Będę chyba prosić Tolę o zrzutkę przez fundację ZEA bo nie wiem jak inaczej podołać , chciałabym też zrobić wydarzenie Łatusia na fb, i podać tam nr konta ZEA ,  bo może łatwiej będzie komuś wspomóc Łatusia przez fundację niż przez prywatne konto.

Dzisiaj zapłaciłam 170zł.

 

 

 

u weta 1 Łatuś.JPG

u weta 3 Łatuś.JPG

fa Łatek 1.jpg

leki Łatka 05112022.jpg

recepta Łatek.jpg

u weta 2 Łatuś.JPG

Posted

Reniu, zakończył się mój bazarek imienny dla suni, która pojechała na ds do Grażyny ❤ i Jo37, która miała sunię wyciągać ze schronu, zdecydowała, że pieniądze z tego bazarku idą na Twojego Łatusia. Nie będę czekać aż przyjdzie kasa od licytujących, nie miałam jeszcze czasu porozsyłać pw w tej sprawie, ale prześlę Ci dzisiaj tę kwotę, żebyś już miała, a potem spokojnie sobie pozbieram od ludzi. Policzę zaraz ile się zebrało na bazarku. 

  • Like 1
Posted

Jestem wreszcie i ja u Łatusia.  Ostatnio mam tyle zajęć, że zaglądam tylko na wątki moich psiaczków. Skierowała mnie tu Jo37 z wątku Zojki.

Myślałam, że mój Finek jest strasznie zaniedbany, ale widzę, że Łatuś jeszcze bardziej  😪  Jutro kończy się bazarek  m.in. na Finka, a ponieważ  Łatuś bardzo potrzebuje kasy więc wskoczy w miejsce mojego Finka. Jemu zrobię kolejny bazarek. Renatko podaj proszę nr konta.         

  • Like 1
Posted

Przeleję jeszcze dla Łatka 500zł bo doskonale orientuję się jakie są na początku bardzo duże wydatki.Byłam 13 lat  BDT dla psiaków i każdy wymagał sporych kosztów.

Bardzo dobry pomysł z założeniem zbiórki bo koszty leczenia,badań będą spore.

  • Like 7
Posted
Dnia 5.11.2022 o 17:39, Anula napisał:

Przeleję jeszcze dla Łatka 500zł bo doskonale orientuję się jakie są na początku bardzo duże wydatki.Byłam 13 lat  BDT dla psiaków i każdy wymagał sporych kosztów.

Moje lajki poszły sobie precz, a  gdyby to było możliwe dałabym Ci lajków wiele    ❤️        

  • Upvote 1
Posted

Reniu,spróbuj pomoczyć siusiaczka w rivanolu.Rozrób tabletkę w letniej wodzie w słoiczku i na ile sobie pozwoli pomocz kilka razy.Rivanol koi ból i zabija bakterie po wydzielanym moczu.

  • Upvote 1
Posted
Dnia 4.11.2022 o 21:52, Nesiowata napisał:

Wygląda na większą wagę. Najważniejsze, że w końcu doczekał się pomocy.

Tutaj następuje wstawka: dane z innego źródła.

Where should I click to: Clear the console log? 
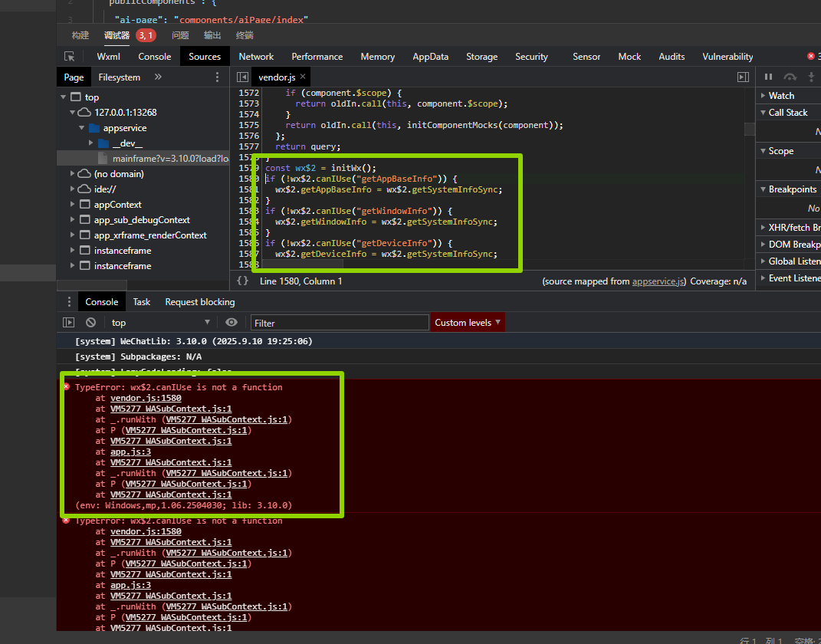click(x=91, y=323)
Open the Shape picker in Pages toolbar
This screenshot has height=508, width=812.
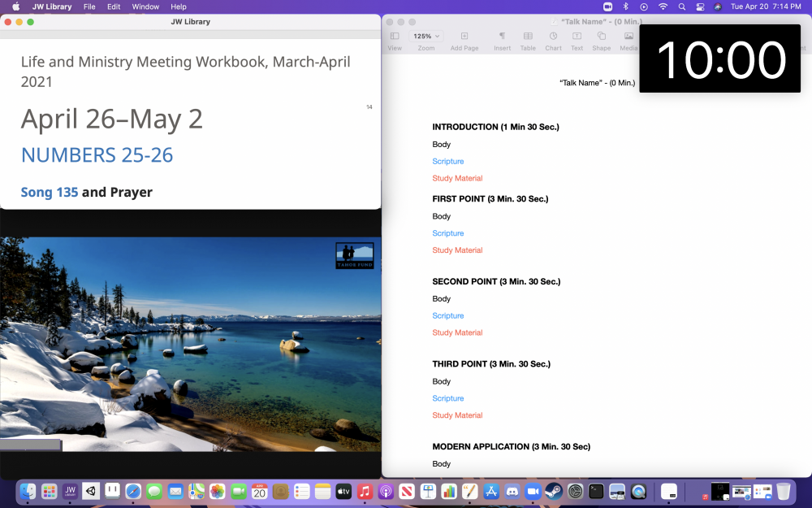(x=601, y=37)
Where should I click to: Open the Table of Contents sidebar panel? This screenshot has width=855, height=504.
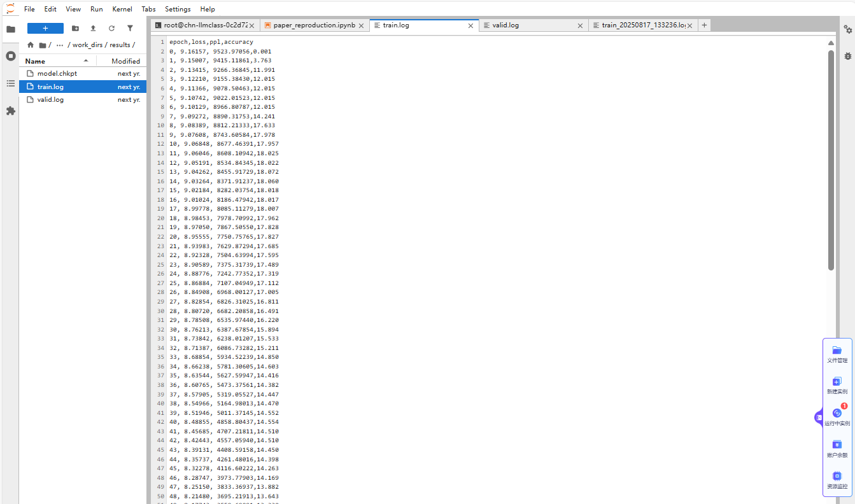click(10, 83)
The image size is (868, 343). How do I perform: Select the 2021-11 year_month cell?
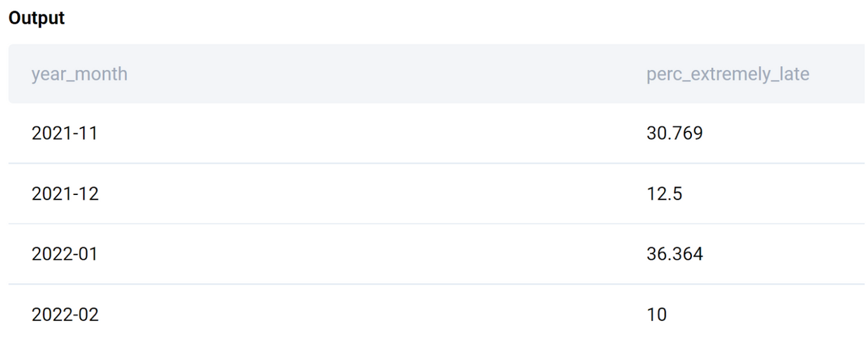click(x=65, y=133)
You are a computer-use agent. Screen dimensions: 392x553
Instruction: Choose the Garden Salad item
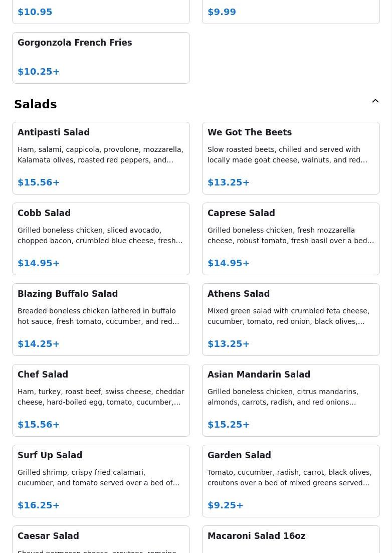[291, 481]
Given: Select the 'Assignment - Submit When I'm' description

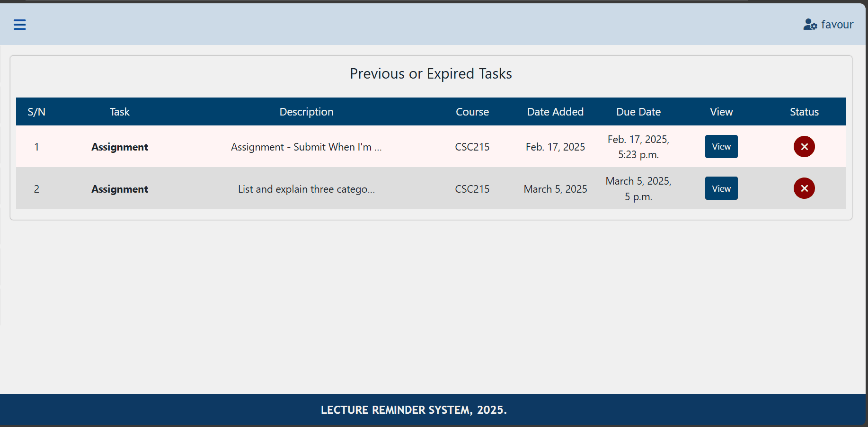Looking at the screenshot, I should 306,147.
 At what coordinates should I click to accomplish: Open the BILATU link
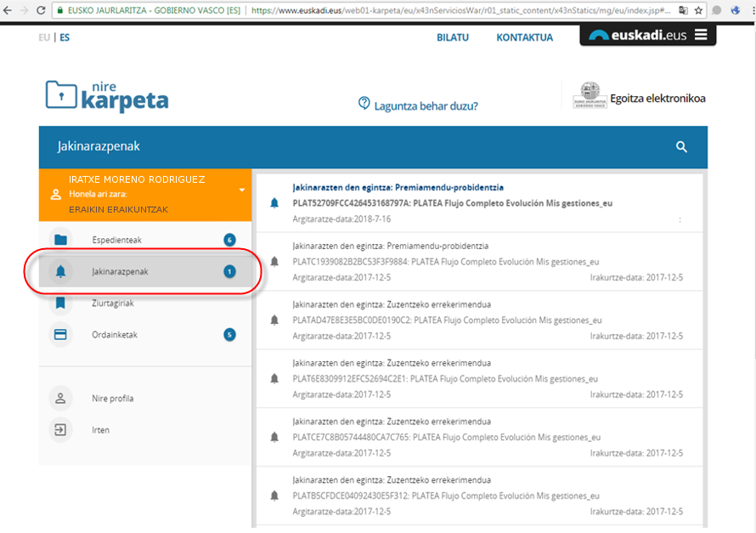(x=452, y=37)
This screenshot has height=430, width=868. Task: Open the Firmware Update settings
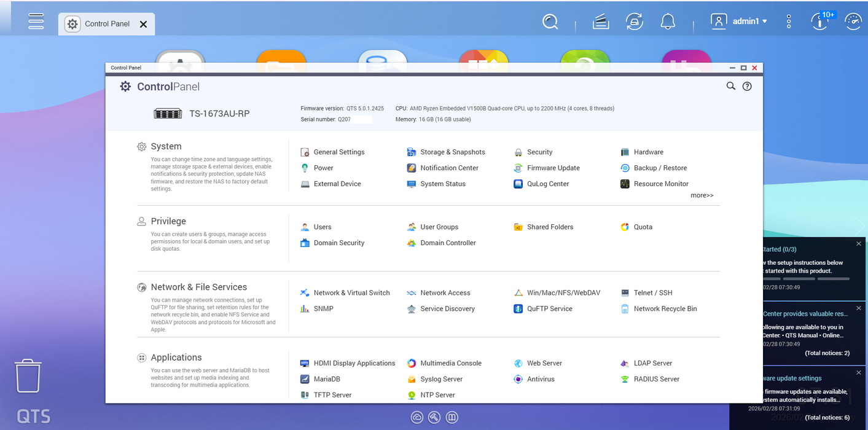click(x=553, y=168)
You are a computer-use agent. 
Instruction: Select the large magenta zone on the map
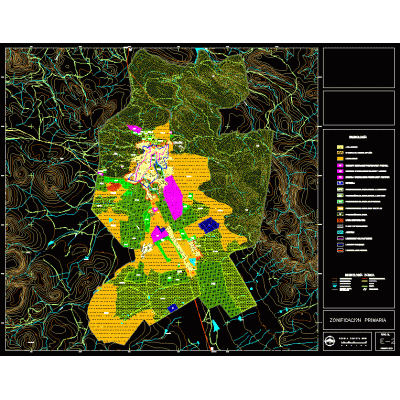click(x=173, y=197)
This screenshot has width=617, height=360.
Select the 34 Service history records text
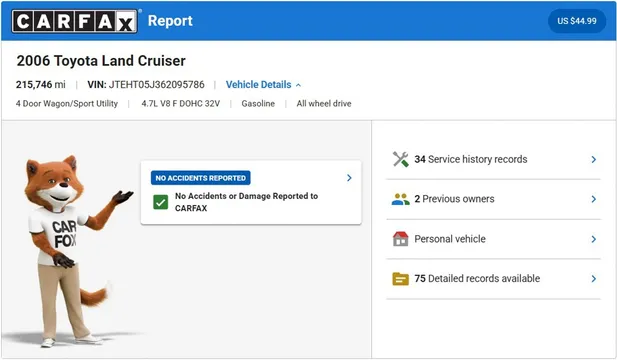tap(471, 159)
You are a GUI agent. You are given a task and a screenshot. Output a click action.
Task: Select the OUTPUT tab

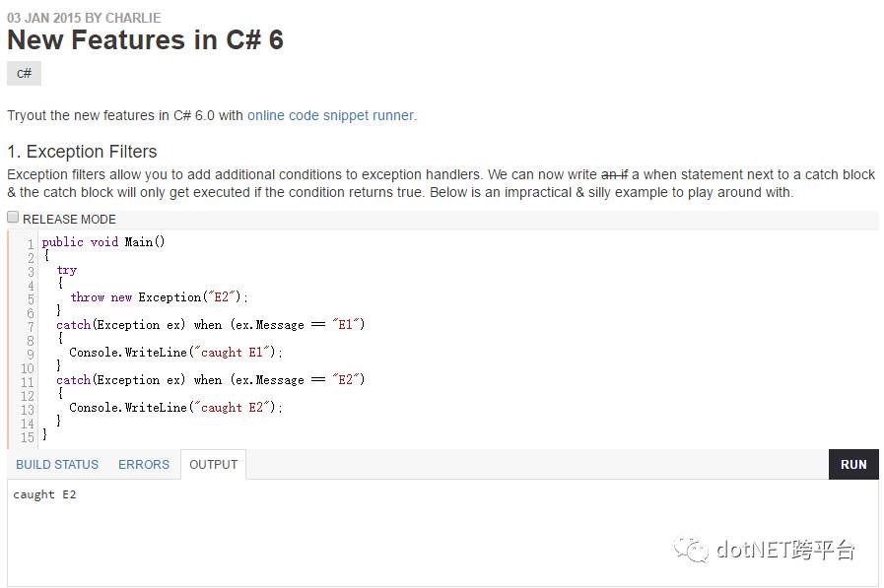click(x=213, y=465)
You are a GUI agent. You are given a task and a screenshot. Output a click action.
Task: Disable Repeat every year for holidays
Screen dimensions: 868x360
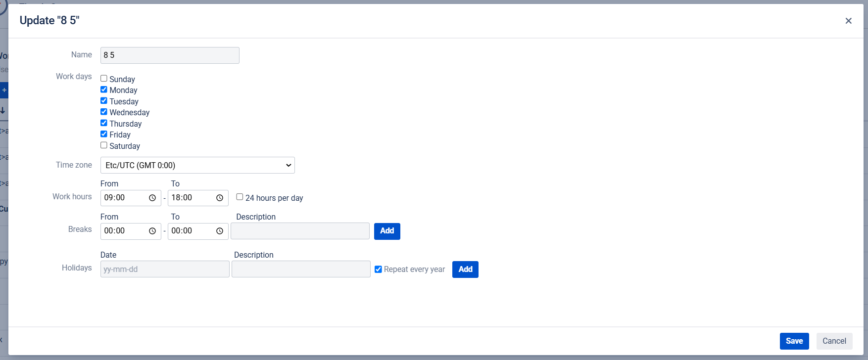pos(378,270)
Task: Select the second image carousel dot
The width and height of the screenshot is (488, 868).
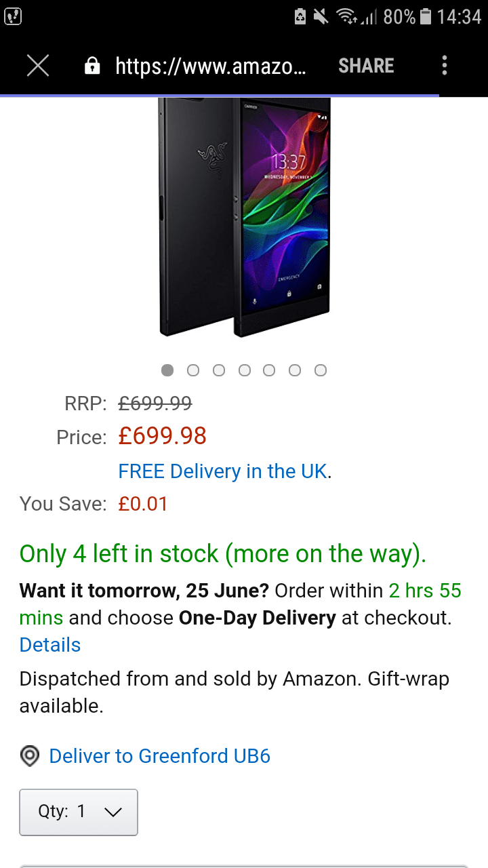Action: point(193,370)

Też myślałam, że on większy jest. Jak dobrze, że już pod wspaniałą opieką i w trakcie diagnostyki. Teraz będzie z każdym dniem lepiej ❤️ 

Koszty będą ogromne, na pewno pomoże Staruszkowa Skarpeta, prośbę już napisałam, czekam, aż dziewczyny znajdą czas, żeby zajrzeć i podjąć decyzję.

Posted
Dnia 5.11.2022 o 12:50, Aldrumka napisał:

Biedny chłopczyk miejmy nadzieję, że po lekach wrócą mu siły..

Zadeklaruję 30 zł stałą i na początek wpłacę coś więcej

 

Aldrumko, też mam taką nadzieję, bardzo bym chciała zobaczyć radość w jego oczkach, i bardzo Ci dziękuję za pomoc dla Łatusia 🌷.

Dnia 5.11.2022 o 12:58, agat21 napisał:

Reniu, zakończył się mój bazarek imienny dla suni, która pojechała na ds do Grażyny ❤ i Jo37, która miała sunię wyciągać ze schronu, zdecydowała, że pieniądze z tego bazarku idą na Twojego Łatusia. Nie będę czekać aż przyjdzie kasa od licytujących, nie miałam jeszcze czasu porozsyłać pw w tej sprawie, ale prześlę Ci dzisiaj tę kwotę, żebyś już miała, a potem spokojnie sobie pozbieram od ludzi. Policzę zaraz ile się zebrało na bazarku. 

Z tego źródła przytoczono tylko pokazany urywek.